Detecting Performance Regressions for Pinterest Web

Posted on Saturday, November 25th, 2017

I’ve been at Pinterest since around December 2014 and have been loving it on the web platform team. A few months ago (June-ish?) we had our first reorg ever and I found myself, for the first time, on a new team. Our team had had some minor churn but nothing quite as large as this. Focusing on performance has been a pretty interesting change of pace.

The first order of business was to basically solve the problem of how do we make sure our site doesn’t get slower before developers release code into production. Turns out the standard operating procedure had been 1) see that production numbers regressed from extremely variance-riddled statistics, 2) try to identify the commit that caused it (number of suspicious deploys could be from 1-6 full of 10-20 commits each due to the variance of the metrics), 3) do a tedious bisect or just plain guess which commit it could have been, 4) try to find an owner and convince them to fix or revert the change.

The New World: Detect Regressions Per Build Candidate

So instead of detecting regressions 1-14 days after they happen, why not try to detect them as soon as code went in? So the system goes like this:

Developer commits code
Build candidate is produced
We tell a fleet of test prod-like servers to deploy this build candidate
We tell a CI system to hit this fleet with multiple suites of performance tests and spit the numbers out to a graph
We set up alerts so that if the graph ever goes above a certain threshold, our team is notified.

We deploy roughly twice a day, so unless a developer puts in a bad change right before a deploy, we can (and have) detect well before code ever goes out.

The Performance Regression Framework Stack: BuildKite, GhostJS, AWS, Teletraan, StatsD

I really need to come up with a better name than "The Performance Regression Framework." Anyway, it uses AWS EC2 instances to serve the production build candidate of the site, and uses BuildKite to spawn GhostJS remote-controlled Linux-based Firefox browser processes to hit the site with. This combination of high-end device and high-end network connection on the test-runner side doesn’t make for a good approximation for our p90 users, but I found that as long as we run enough tests such that the variance isn’t too bad, the tests do remain meaningful.

A future feature will be to throttle the network, which we should be able to do with an interface to Chrome and its Devtools. This will help us detect regressions that cause the app to be network-bound. I’m also exploring using non-headless Puppeteer, which should give us easier access to the Chrome API.

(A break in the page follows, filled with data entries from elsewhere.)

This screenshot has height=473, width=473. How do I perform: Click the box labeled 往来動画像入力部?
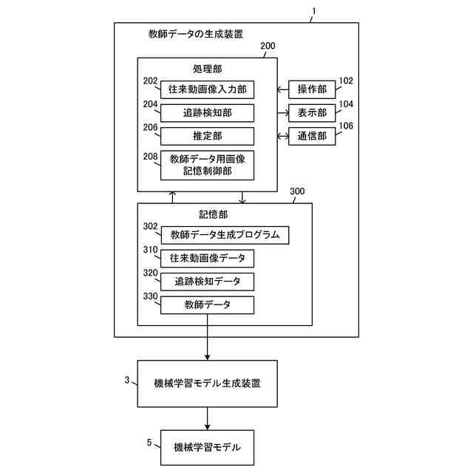[208, 89]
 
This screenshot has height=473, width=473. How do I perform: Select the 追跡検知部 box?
[208, 113]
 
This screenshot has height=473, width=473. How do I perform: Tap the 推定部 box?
[208, 136]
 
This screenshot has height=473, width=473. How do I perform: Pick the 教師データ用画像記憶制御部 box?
[208, 165]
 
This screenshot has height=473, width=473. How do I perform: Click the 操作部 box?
[312, 89]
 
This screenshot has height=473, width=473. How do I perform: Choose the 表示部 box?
[312, 113]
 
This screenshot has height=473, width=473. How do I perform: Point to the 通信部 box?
[312, 136]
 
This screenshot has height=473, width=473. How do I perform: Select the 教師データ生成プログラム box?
[225, 235]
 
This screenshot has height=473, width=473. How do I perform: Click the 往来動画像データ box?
[208, 258]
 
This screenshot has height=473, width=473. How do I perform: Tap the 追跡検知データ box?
[208, 282]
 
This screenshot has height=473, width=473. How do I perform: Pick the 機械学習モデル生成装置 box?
[206, 384]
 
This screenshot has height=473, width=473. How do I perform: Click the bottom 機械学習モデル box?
[206, 447]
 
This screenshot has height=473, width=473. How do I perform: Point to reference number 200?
[268, 46]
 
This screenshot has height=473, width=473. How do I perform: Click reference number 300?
[297, 191]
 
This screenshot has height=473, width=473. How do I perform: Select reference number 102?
[346, 81]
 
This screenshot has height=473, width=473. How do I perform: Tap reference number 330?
[151, 296]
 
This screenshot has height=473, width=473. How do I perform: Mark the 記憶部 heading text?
[214, 214]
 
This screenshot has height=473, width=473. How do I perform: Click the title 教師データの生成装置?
[196, 34]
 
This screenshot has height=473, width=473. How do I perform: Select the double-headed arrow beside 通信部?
[282, 136]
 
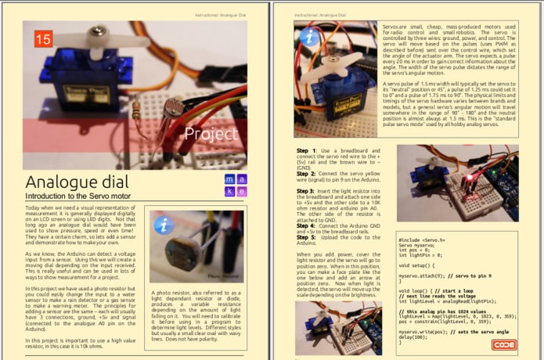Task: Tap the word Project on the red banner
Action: pyautogui.click(x=211, y=134)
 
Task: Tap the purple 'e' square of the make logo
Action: pyautogui.click(x=243, y=191)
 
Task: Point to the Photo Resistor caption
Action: pyautogui.click(x=222, y=275)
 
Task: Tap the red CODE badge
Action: pyautogui.click(x=503, y=344)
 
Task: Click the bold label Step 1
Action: pyautogui.click(x=307, y=149)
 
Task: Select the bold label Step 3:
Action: pyautogui.click(x=308, y=191)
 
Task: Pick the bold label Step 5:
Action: pyautogui.click(x=308, y=236)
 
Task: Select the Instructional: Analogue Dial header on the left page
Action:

Anyway, nothing about the framework is really coupled with the tools I chose. They’re really just separate components that work together to achieve the goal quickly with what we had and the limitations of our current app platform:

BuildKite is the CI which gets triggered with every build that completes via the BuildKite API. It then builds a docker container of the test framework repo, really a tiny collection of test files and dependencies like GhostJS, and then just runs the tests lots and lots of times in parallel. I like the configurability of BuildKite and the UI, though I had to submit a few tickets because BuildKite had never had a client that was running potentially hundreds of tasks in parallel >:D
GhostJS is the test runner that we chose because it was already set up to do some other integration testing with our specific site. I also found the codebase pretty easy to work with and extensible when I needed some new features, but really all it is responsible for is hitting the site and reporting back on some global variable values. I may end up using Puppeteer and some other script to do this if I start needing more features.
Teletraan is an open-source instance management UI that Pinterest released a bit ago. It has a nice API that BuildKite can hit to trigger deploys and report failures and such. Pretty good interface to our instances and make sure that we’re locking serving environments when we run tests against them.
I’m using OpenTSDB to stat out the actual timings. I run maybe 100-200 test runs per suite of tests and take the p90 of that sample, then stat it to a graph. I then set up alerts based on thresholds and that’s how we have a visual of how performance is going on a per-build basis and the moment it starts to climb.

Regressions Caught!

I’m happy to say that after a few months of this framework in place, we’ve detected and caught a number of regressions. It’s tough at first to trust the numbers but after awhile it proves itself out. I’m glossing over some of the bugs that we found, as well as the whole instrumentation framework that even spits out these numbers. I’m also glossing over this other tool called the investigation framework (we should really come up with a better name) that my team built that allows us to automatically do a git bisect when a regression does happen and basically build every single commit inside of an offending build (could be between 10-20 commits!) and run the whole test suite against each one until it finds the commit that caused it.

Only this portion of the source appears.